強力な生徒の場合 – 十分に表現力の低い低次元の特徴サブスペースを持つ弱い教師のペア$ \ mathcal {v} _s、\ mathcal {v} _w $、W2Sの一般化誤差を支配する分散の正確な特性評価を提供します。
これは、W2Sの強いモデルと弱いモデルの間の矛盾の美徳を明らかにします。弱い教師の分散は、$ \ Mathcal {v} _s \ cap \ mathcal {v} _w $で強い生徒に継承されますが、因子によって減少します。
$ \ dim(\ mathcal {v} _s)/n $の不一致のサブスペースの$ \ mathcal {v} _w \ setminus \ mathcal {v} _s $ with $ n $ pseudo-labels for w2s。
さらに、分析では、サンプルの複雑さと、W2Sのパフォーマンスギャップ回復のスケーリングに光を当てます。

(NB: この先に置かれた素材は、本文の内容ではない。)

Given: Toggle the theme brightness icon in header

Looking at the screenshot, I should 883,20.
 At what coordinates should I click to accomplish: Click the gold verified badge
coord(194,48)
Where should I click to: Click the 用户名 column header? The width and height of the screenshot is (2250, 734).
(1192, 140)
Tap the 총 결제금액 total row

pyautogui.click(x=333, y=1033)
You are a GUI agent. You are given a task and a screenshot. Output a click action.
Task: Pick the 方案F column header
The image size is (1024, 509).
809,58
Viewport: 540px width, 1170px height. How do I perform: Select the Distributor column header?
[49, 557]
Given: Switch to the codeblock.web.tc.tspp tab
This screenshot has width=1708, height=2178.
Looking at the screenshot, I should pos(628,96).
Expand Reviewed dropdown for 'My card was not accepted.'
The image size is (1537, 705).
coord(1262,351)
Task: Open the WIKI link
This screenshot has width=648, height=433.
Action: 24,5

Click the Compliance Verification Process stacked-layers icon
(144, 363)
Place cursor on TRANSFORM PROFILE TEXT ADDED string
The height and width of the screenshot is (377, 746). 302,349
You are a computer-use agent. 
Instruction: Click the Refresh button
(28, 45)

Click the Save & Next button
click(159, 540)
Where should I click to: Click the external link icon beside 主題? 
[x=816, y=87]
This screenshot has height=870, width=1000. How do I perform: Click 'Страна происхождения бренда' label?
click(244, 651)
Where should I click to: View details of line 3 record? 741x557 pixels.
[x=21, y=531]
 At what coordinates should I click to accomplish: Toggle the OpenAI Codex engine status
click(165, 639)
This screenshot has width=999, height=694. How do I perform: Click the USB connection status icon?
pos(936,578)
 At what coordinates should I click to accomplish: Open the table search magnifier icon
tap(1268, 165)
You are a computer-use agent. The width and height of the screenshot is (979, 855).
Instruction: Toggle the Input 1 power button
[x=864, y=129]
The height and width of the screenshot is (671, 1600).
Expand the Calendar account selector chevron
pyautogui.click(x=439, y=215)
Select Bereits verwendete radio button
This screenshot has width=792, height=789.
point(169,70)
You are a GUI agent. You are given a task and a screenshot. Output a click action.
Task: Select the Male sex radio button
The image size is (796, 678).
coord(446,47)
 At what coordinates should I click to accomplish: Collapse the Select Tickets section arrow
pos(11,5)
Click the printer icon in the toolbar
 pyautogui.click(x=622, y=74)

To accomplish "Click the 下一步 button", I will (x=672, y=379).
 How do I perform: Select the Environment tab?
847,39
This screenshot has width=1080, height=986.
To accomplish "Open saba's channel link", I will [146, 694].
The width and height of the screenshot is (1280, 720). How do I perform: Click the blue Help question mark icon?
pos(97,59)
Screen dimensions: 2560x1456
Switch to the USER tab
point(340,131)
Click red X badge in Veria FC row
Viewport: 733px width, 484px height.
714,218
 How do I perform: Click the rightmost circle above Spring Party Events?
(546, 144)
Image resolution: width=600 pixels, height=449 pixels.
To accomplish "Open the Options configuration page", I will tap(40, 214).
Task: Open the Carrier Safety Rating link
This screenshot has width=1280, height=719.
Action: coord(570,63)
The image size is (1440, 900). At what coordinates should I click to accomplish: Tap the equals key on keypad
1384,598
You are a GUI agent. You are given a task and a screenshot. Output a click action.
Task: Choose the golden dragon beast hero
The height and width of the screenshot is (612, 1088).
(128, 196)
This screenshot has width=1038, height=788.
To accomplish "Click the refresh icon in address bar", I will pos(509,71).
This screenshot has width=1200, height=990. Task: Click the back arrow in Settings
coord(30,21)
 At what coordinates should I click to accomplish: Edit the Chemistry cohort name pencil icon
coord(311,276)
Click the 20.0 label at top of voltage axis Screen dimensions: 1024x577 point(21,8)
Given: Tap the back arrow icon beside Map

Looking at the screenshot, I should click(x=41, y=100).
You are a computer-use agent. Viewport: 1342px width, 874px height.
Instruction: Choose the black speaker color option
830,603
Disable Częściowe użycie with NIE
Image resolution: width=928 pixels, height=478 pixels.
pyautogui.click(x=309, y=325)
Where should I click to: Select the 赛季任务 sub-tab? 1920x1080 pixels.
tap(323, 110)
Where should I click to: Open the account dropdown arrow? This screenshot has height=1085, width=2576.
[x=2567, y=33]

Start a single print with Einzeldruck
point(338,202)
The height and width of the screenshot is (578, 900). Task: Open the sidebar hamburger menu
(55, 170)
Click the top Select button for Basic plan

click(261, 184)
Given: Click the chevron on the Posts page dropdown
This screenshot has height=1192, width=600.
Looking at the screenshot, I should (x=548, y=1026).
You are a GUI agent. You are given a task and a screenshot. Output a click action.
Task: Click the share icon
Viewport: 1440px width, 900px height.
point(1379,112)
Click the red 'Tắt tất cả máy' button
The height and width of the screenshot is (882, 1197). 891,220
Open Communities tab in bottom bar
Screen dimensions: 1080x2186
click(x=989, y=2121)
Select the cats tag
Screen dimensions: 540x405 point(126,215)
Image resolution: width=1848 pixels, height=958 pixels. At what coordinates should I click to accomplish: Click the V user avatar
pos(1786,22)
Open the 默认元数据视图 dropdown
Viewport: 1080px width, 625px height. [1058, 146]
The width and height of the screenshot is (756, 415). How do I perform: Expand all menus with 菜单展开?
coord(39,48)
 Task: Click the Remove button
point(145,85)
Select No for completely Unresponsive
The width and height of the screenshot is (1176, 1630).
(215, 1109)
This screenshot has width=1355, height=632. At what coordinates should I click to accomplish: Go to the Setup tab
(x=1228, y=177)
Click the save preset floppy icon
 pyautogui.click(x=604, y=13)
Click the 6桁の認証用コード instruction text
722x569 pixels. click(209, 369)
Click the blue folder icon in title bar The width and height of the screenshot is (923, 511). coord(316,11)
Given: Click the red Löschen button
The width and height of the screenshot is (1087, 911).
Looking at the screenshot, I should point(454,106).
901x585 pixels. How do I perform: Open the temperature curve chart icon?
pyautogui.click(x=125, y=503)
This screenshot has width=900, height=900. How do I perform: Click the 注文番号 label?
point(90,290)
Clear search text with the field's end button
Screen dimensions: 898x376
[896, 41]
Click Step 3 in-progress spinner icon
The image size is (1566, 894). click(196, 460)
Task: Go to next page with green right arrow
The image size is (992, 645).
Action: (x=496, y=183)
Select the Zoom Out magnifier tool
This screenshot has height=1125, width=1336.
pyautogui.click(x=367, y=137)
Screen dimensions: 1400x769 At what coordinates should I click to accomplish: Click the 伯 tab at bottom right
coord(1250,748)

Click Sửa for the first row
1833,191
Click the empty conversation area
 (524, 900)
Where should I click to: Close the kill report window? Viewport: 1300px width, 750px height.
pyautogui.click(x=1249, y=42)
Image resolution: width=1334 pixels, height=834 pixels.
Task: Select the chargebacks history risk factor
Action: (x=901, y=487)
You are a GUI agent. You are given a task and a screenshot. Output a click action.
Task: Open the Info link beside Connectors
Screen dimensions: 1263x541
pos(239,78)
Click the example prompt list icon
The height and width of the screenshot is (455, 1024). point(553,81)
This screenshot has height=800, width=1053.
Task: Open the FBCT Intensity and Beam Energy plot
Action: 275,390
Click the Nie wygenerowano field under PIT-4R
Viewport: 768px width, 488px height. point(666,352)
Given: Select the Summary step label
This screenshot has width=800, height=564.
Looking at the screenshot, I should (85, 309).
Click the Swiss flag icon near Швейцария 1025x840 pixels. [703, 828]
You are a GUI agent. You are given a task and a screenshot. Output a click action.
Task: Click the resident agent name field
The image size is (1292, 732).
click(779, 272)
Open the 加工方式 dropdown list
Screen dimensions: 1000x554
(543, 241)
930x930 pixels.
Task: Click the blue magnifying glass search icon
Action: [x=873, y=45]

この分析は、合成回帰問題と実際の視覚タスクの両方に関する実験でサポートされています。

要約(オリジナル)

Weak-to-strong (W2S) generalization is a type of finetuning (FT) where a strong (large) student model is trained on pseudo-labels generated by a weak teacher. Surprisingly, W2S FT often outperforms the weak teacher. We seek to understand this phenomenon through the observation that FT often occurs in intrinsically low-dimensional spaces. Leveraging the low intrinsic dimensionality of FT, we analyze W2S in the ridgeless regression setting from a variance reduction perspective. For a strong student – weak teacher pair with sufficiently expressive low-dimensional feature subspaces $\mathcal{V}_s, \mathcal{V}_w$, we provide an exact characterization of the variance that dominates the generalization error of W2S. This unveils a virtue of discrepancy between the strong and weak models in W2S: the variance of the weak teacher is inherited by the strong student in $\mathcal{V}_s \cap \mathcal{V}_w$, while reduced by a factor of $\dim(\mathcal{V}_s)/N$ in the subspace of discrepancy $\mathcal{V}_w \setminus \mathcal{V}_s$ with $N$ pseudo-labels for W2S. Further, our analysis casts light on the sample complexities and the scaling of performance gap recovery in W2S. The analysis is supported with experiments on both synthetic regression problems and real vision tasks.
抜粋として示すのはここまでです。